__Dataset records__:
━━━━

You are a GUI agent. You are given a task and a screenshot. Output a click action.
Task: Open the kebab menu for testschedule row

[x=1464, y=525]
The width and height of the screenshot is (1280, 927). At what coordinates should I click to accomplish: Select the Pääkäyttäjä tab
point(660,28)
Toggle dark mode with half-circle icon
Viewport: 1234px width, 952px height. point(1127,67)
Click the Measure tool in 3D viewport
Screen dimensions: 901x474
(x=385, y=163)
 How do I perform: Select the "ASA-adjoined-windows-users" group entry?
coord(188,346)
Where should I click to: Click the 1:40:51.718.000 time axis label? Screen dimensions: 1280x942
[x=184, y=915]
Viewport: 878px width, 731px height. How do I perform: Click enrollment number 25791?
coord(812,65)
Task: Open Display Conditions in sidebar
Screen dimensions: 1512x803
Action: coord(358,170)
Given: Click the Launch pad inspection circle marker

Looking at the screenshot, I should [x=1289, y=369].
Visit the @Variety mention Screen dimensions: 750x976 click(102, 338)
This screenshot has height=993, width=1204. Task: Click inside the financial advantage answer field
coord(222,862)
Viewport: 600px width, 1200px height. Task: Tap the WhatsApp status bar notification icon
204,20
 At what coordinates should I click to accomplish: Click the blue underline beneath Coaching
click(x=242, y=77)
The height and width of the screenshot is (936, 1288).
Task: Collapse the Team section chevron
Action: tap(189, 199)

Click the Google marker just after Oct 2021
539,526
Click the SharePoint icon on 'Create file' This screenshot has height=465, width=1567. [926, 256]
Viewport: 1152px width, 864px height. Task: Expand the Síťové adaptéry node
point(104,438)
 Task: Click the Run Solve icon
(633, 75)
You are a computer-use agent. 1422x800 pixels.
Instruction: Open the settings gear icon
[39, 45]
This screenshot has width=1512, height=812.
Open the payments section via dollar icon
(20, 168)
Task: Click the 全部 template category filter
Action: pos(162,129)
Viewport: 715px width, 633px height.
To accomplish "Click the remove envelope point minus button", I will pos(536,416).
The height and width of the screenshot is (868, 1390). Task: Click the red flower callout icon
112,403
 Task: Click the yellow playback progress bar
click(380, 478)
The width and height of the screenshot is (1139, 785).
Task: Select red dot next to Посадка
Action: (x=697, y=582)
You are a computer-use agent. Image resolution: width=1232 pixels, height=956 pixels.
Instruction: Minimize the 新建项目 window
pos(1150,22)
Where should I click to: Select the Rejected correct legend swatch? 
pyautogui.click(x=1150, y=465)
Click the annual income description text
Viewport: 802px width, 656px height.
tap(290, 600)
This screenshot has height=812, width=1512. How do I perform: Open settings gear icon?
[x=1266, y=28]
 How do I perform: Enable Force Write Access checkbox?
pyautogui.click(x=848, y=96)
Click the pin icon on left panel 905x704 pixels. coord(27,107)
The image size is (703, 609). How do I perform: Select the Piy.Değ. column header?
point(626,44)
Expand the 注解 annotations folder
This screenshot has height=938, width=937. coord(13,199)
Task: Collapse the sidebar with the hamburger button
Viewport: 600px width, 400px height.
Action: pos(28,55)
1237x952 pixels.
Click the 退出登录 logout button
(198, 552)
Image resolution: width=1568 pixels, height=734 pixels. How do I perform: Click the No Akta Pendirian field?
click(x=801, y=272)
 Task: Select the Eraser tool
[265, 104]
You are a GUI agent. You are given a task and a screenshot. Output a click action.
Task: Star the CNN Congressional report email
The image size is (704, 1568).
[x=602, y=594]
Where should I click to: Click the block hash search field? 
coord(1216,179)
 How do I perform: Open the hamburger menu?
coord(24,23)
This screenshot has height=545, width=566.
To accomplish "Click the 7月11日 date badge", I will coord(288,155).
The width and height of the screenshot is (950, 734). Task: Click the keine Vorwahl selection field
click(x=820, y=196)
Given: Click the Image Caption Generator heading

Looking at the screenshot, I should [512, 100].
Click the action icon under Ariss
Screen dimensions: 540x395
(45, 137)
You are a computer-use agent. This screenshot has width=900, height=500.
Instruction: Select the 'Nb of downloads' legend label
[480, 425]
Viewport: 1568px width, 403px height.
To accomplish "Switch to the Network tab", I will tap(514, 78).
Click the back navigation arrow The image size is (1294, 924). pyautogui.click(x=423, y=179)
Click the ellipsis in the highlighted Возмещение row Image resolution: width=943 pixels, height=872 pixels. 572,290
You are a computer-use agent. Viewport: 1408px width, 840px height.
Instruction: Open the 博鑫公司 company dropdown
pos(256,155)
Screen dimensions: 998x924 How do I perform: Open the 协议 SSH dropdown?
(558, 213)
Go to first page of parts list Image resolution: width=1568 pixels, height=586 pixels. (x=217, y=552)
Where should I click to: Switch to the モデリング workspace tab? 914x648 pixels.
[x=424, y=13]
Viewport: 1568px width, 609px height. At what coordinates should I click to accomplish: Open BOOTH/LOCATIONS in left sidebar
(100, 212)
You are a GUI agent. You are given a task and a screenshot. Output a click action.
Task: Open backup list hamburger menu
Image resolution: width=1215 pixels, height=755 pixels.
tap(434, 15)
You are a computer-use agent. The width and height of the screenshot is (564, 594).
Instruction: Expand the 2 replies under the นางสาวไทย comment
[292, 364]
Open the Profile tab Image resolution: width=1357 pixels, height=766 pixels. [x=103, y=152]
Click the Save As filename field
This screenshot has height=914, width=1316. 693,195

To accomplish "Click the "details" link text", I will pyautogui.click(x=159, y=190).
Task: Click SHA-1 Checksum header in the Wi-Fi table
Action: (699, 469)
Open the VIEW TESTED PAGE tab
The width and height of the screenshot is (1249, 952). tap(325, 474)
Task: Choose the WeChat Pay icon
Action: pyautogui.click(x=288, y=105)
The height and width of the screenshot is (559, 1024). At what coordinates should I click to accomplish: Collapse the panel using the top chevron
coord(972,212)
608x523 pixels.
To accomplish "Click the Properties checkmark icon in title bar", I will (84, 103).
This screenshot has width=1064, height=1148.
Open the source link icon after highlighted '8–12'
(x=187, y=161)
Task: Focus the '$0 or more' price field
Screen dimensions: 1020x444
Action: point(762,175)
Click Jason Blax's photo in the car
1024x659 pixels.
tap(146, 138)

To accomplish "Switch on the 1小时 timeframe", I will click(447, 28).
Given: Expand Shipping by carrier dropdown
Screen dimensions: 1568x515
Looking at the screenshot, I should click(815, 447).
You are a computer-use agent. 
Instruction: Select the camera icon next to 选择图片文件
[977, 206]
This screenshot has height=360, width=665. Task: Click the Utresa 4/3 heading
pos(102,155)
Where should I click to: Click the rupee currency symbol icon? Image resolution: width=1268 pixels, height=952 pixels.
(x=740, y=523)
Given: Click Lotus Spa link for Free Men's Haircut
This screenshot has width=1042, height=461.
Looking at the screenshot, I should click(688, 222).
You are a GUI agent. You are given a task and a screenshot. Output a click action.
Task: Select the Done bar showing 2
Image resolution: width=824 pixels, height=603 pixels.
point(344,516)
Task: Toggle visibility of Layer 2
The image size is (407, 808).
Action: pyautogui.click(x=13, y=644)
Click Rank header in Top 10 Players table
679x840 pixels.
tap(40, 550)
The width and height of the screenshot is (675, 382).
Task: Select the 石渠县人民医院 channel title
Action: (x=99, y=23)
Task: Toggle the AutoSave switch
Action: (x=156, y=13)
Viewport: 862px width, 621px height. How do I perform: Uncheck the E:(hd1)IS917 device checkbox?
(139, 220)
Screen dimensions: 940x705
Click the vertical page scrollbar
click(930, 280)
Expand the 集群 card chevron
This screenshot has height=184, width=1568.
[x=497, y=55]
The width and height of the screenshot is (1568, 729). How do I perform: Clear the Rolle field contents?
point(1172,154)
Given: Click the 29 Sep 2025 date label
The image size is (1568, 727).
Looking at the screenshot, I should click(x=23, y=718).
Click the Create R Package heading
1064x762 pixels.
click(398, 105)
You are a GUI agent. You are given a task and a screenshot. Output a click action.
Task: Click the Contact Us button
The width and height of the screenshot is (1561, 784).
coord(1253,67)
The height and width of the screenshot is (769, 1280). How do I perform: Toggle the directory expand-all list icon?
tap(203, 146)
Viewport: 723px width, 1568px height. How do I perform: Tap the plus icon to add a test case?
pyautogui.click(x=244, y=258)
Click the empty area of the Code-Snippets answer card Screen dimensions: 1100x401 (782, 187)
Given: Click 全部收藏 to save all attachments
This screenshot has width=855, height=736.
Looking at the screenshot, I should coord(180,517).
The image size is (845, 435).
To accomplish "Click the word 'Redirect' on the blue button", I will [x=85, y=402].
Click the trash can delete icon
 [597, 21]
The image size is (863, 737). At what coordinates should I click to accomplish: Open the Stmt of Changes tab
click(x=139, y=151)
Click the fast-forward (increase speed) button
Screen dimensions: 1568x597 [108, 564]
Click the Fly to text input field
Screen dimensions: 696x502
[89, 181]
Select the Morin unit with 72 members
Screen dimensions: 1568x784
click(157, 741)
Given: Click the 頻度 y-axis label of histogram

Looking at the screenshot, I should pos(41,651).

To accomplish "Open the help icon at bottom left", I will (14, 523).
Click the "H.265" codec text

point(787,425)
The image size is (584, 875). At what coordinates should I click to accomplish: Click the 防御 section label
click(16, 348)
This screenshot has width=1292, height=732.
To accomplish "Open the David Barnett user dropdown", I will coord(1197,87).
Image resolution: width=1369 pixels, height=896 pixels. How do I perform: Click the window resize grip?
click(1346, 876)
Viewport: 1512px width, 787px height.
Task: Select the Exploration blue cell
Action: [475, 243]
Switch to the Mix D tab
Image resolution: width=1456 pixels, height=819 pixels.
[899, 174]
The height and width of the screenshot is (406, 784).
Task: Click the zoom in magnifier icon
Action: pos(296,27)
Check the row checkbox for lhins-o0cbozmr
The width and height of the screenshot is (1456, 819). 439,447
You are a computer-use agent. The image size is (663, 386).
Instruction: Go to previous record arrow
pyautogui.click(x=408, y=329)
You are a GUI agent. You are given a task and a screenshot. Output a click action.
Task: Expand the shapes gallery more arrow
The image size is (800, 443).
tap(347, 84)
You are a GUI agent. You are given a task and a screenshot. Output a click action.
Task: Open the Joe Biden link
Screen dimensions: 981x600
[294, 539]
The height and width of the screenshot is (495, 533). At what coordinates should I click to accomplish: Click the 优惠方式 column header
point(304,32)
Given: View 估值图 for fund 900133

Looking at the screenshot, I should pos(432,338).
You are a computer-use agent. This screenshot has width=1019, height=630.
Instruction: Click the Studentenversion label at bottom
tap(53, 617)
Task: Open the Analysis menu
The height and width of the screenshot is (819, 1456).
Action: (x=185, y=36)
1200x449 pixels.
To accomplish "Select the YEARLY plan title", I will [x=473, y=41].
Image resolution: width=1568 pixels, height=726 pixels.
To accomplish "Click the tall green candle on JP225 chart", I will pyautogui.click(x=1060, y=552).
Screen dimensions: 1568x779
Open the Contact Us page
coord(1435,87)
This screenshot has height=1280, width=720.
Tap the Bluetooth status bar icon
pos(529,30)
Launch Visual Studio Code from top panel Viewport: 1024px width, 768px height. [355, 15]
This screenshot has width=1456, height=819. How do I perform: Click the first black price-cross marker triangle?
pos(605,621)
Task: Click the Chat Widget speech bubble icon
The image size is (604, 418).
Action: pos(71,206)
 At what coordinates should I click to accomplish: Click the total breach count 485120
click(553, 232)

━━━━

__Exercise requirements__:
Repeat the stretch of rows from the line containing "Task: Toggle visibility of Layer 2" through the line containing "point(1172,154)", swapping "Rank" for "Position" and leaving everything else unchanged.

__In response__:
Task: Toggle visibility of Layer 2
The image size is (407, 808).
Action: pyautogui.click(x=13, y=644)
Click Position header in Top 10 Players table
679x840 pixels.
tap(40, 550)
The width and height of the screenshot is (675, 382).
Task: Select the 石渠县人民医院 channel title
Action: (x=99, y=23)
Task: Toggle the AutoSave switch
Action: (x=156, y=13)
Viewport: 862px width, 621px height. How do I perform: Uncheck the E:(hd1)IS917 device checkbox?
(139, 220)
Screen dimensions: 940x705
Click the vertical page scrollbar
click(930, 280)
Expand the 集群 card chevron
This screenshot has height=184, width=1568.
[x=497, y=55]
The width and height of the screenshot is (1568, 729). How do I perform: Clear the Rolle field contents?
point(1172,154)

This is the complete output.